In this preliminary study, we explore the potential of large language models (LLMs) in extracting event logs from text data, addressing these challenges. LLMs have gained considerable attention for their process across diverse natural language processing tasks in numerous languages. We propose leveraging LLMs for three main tasks: (1) detecting relevant medical activities in Dutch textual medical reports, (2) disambiguating multiple mentions of the same activities, and (3) establishing the partial order of these activities' occurrences.
Our proposed framework involves systematically guiding large language models through various prompting methods, including zero-shot, one-shot, and multi-shot settings, as well as prompting them to generate coherent chains of thought. We outline our proposed methodology, validation strategy, and present preliminary results.
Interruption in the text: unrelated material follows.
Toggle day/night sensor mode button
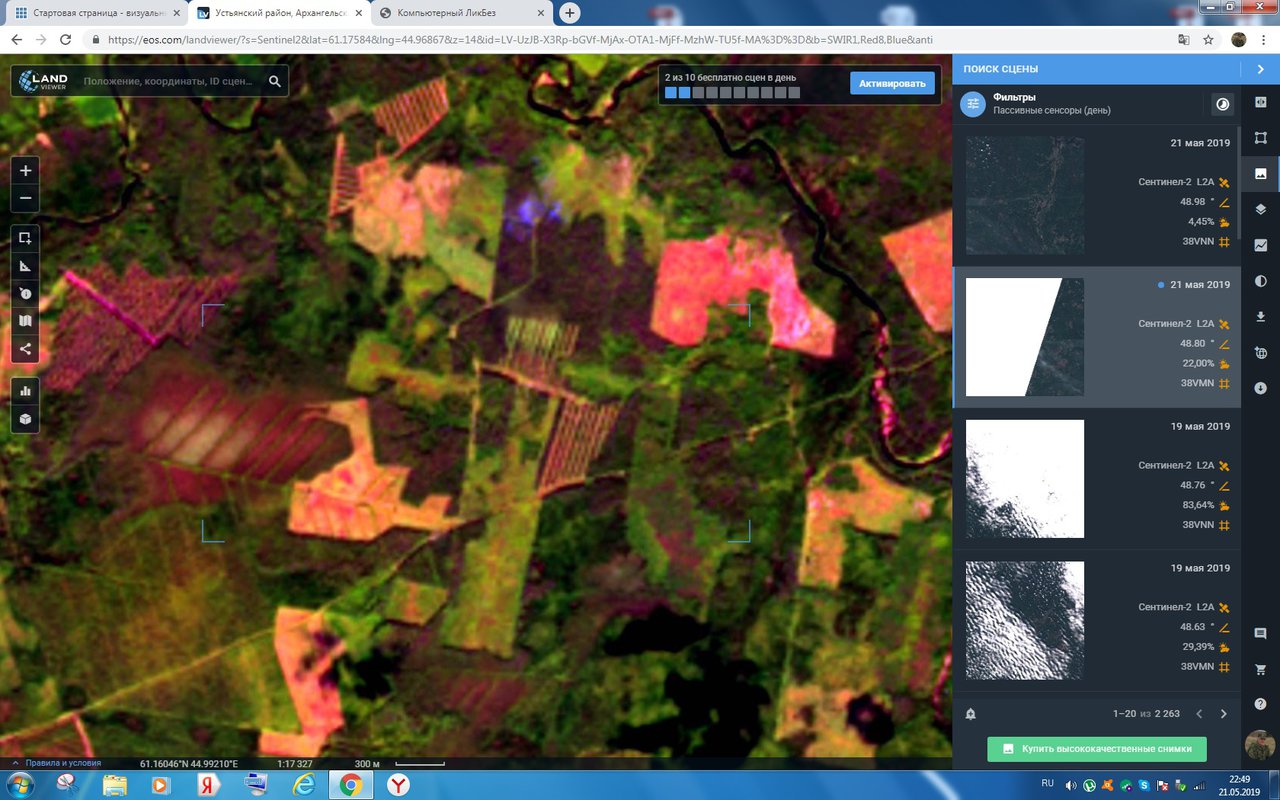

We use a labeled set of nursing notes sentences in Dutch to assess our framework. Our evaluation centers on detecting mentions of five predefined classes of activities. We present the quantitative metrics of the system's performance in terms of precision, recall, and F1-Score. Additionally, we conduct ablation studies to assess framework performance with and without certain prompting methods. We also analyze qualitative examples demonstrating cases where the model performed well and poorly.
The validation is currently limited to individual sentences rather than entire notes, thus missing contextual cues that could boost the language model's performance. Balancing long contexts presents a challenge, and finding an optimal balance is ongoing. Additionally, this study faces constraints due to the time and cost of running a large language model, exceeding those of conventional methods.
Future work will focus on improving mention disambiguation and ordering. We envision our framework opening new possibilities for process analytics on Dutch textual data, with potential applications extending beyond nurse notes.